With incremental commits, you can:
git bisect start
git bisect bad HEAD
git bisect good HEAD~10
# Git automatically finds the problematic commit
Automation Support
Git Aliases
Add to ~/.gitconfig:
[alias]
# Quick commit with tests
ct = "!f() { zig build test && git commit -m \"$@\"; }; f"
# Format + commit
fc = "!f() { zig fmt . && git add -u && git commit -m \"$@\"; }; f"

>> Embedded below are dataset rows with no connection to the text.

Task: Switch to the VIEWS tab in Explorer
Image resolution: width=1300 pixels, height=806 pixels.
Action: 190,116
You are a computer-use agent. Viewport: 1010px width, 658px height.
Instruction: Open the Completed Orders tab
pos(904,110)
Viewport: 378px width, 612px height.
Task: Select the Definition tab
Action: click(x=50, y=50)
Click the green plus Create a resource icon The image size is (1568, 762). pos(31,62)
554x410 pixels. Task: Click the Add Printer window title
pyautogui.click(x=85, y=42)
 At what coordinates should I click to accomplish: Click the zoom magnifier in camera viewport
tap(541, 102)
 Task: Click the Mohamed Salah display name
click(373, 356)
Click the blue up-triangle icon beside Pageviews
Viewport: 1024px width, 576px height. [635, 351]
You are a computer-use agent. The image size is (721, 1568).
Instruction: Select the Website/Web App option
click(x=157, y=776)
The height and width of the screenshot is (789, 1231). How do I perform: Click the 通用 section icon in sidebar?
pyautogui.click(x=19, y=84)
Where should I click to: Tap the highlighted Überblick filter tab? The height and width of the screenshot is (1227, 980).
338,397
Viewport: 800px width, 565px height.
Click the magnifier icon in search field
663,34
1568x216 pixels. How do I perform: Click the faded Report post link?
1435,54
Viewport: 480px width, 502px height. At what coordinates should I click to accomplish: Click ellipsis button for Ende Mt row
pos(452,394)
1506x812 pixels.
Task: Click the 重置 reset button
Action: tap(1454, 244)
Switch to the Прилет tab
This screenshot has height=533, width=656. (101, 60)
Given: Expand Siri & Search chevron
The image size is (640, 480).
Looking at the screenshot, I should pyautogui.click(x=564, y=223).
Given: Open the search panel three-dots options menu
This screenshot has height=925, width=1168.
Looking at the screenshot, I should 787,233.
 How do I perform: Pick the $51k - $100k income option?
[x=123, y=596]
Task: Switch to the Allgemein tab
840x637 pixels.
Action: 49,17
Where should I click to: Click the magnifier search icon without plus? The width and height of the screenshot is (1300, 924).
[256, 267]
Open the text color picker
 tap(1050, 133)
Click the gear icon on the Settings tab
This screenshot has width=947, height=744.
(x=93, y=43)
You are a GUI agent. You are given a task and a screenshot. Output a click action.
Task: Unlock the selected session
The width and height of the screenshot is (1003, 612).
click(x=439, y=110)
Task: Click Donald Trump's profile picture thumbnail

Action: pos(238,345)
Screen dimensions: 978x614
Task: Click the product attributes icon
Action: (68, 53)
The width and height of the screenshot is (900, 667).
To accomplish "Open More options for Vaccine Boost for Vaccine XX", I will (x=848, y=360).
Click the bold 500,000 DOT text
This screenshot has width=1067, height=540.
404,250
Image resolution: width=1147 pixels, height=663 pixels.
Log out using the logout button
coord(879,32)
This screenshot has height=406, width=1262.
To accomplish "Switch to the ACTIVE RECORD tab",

# Full pre-commit workflow
safe-commit = "!f() { zig fmt . && zig build test && git commit -m \"$@\"; }; f"
Usage:
git safe-commit "feat: implement Logger operation"
Pre-Commit Hook
Create .git/hooks/pre-commit:
#!/bin/bash
# Ensure tests pass before commit
echo "Running tests..."
zig build test || {
echo "Tests failed. Commit aborted."
exit 1
}
echo "Formatting code..."
zig fmt webidl/src/console/ || {
echo "Formatting failed. Commit aborted."
exit 1
}
echo "All checks passed. Proceeding with commit."
exit 0
Summary
The commit workflow skill ensures:
- ✅ Incremental, focused commits
- ✅ Clear git history
- ✅ Easier debugging and review
- ✅ Better collaboration
- ✅ Safe checkpoints throughout development
Remember: Commit after each feature, not at the end of the session.